Sein Versteck blieb nicht lange unentdeckt. Bereits am 2. August 2025, nur sechs Tage nach der Tat, wurde Vale-Avram B. von rumänischen Polizeibeamten festgenommen. Drei Wochen später erfolgte seine Auslieferung nach Deutschland, wo das Strafverfahren gegen ihn eingeleitet wurde.
Geständnis und traumatisiertes Opfer
Vor dem Landgericht Bonn gestand der Angeklagte die Vergewaltigung noch am ersten Verhandlungstag. Sein Opfer leidet jedoch weiterhin schwer unter den Folgen der Tat. Roberto Triscari, der Anwalt der Joggerin, erklärte: „Sie ist bis heute traumatisiert.“ Das Gericht berücksichtigte bei der Urteilsfindung sowohl das Geständnis als auch die schwerwiegenden psychischen Auswirkungen auf das Opfer.

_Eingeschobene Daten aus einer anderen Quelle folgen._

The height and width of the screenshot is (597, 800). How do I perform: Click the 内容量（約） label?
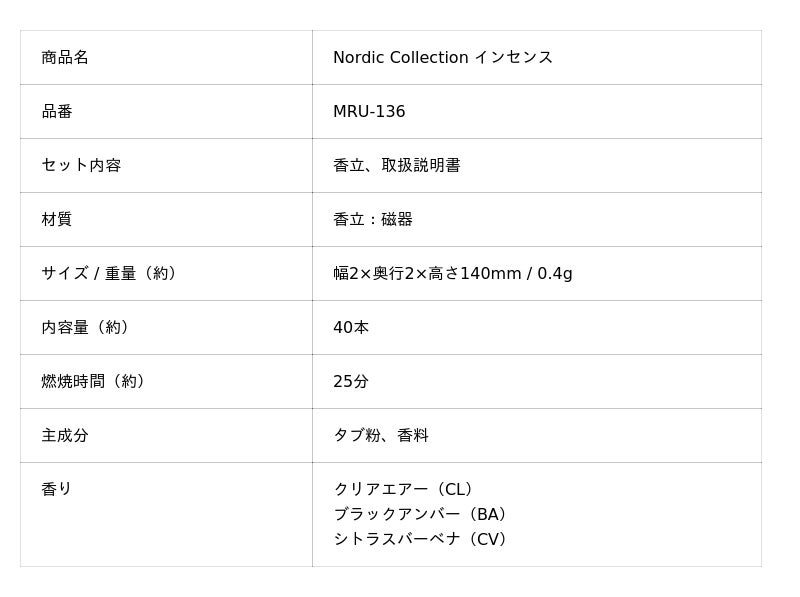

Die Verurteilung zu sechseinhalb Jahren Haft spiegelt die Schwere der Straftat wider und sendet ein klares Signal gegen sexualisierte Gewalt. Die schnelle Festnahme in Rumänien und die reibungslose Zusammenarbeit der Behörden über Ländergrenzen hinweg wurden in dem Verfahren ebenfalls positiv hervorgehoben.